> [What is needed]
In the entries below, how many lines contain the word "filter"? State the number and nothing more.

********************

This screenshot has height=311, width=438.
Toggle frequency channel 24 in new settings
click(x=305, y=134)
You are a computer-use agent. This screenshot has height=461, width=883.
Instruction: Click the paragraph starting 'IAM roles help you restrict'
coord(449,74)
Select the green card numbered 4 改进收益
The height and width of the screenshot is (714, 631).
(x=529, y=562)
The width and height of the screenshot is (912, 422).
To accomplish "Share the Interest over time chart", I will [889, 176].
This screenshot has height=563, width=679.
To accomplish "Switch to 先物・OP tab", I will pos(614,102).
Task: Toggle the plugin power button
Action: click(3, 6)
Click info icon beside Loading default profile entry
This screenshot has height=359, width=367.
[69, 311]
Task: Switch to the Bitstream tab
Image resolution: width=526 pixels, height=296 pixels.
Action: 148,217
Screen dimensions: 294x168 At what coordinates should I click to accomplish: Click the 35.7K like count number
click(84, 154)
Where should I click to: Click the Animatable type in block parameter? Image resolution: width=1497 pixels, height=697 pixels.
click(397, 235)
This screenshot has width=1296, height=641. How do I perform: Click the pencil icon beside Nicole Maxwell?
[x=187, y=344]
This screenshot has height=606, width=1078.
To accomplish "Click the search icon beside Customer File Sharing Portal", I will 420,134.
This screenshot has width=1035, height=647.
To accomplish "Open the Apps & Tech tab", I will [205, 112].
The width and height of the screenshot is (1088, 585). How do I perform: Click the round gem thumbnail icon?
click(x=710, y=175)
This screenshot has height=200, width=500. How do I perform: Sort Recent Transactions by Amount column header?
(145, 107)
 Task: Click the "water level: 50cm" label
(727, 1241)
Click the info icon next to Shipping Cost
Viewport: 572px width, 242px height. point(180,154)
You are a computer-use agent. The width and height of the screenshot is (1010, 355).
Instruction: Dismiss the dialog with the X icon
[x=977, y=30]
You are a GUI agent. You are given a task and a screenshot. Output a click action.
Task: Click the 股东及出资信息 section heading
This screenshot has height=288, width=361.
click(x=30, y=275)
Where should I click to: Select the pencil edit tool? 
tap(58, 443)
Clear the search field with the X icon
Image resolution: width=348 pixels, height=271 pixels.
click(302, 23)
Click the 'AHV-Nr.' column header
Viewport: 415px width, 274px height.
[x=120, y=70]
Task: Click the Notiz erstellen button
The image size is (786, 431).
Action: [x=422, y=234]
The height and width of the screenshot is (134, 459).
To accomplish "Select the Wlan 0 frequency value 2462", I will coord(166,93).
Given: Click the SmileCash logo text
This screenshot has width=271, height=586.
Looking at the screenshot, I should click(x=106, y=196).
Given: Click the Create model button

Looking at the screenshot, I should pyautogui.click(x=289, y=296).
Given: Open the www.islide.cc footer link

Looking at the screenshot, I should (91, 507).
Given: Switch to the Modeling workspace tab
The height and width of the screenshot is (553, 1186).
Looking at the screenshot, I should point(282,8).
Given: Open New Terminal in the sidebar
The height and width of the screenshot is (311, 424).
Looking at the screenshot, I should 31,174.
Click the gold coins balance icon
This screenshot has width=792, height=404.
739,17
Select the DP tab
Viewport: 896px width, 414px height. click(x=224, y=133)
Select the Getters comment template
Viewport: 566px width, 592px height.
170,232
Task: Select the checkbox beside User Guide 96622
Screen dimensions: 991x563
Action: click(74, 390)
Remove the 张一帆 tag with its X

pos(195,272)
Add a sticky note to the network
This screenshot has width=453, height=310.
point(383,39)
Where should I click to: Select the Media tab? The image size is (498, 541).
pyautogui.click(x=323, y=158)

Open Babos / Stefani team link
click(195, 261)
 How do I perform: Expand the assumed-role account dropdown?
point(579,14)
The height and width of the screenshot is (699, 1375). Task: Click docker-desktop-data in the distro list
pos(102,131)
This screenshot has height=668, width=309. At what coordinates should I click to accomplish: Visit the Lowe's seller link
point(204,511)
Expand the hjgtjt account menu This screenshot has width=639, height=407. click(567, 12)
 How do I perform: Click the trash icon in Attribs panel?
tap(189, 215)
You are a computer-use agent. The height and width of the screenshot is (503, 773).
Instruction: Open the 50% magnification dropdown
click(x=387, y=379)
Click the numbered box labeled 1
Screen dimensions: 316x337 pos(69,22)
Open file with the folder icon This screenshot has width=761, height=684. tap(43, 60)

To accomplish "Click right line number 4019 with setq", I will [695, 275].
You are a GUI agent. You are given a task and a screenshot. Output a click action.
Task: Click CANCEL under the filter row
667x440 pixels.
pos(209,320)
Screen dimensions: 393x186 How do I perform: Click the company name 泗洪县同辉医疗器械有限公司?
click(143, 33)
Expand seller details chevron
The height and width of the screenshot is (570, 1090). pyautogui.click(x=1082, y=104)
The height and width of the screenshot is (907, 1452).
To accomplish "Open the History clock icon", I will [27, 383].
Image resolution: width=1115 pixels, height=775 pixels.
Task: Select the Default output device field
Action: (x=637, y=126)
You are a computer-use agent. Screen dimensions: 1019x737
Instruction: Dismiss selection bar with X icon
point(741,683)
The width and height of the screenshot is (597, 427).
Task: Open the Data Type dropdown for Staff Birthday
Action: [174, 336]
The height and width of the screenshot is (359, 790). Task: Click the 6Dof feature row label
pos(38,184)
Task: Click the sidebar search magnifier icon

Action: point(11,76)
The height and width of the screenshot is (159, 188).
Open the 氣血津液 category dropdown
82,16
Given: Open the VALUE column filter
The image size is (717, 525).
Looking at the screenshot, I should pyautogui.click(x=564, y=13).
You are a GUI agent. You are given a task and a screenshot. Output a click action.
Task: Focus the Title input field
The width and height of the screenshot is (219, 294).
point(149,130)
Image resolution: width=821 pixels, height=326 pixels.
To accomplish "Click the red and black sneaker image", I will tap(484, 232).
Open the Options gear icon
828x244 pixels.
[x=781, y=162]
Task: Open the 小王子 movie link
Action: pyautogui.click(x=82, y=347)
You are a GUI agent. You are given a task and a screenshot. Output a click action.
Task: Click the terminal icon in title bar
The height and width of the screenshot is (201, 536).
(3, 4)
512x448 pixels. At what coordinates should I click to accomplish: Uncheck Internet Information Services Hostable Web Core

********************

> [Solution to this exercise]
2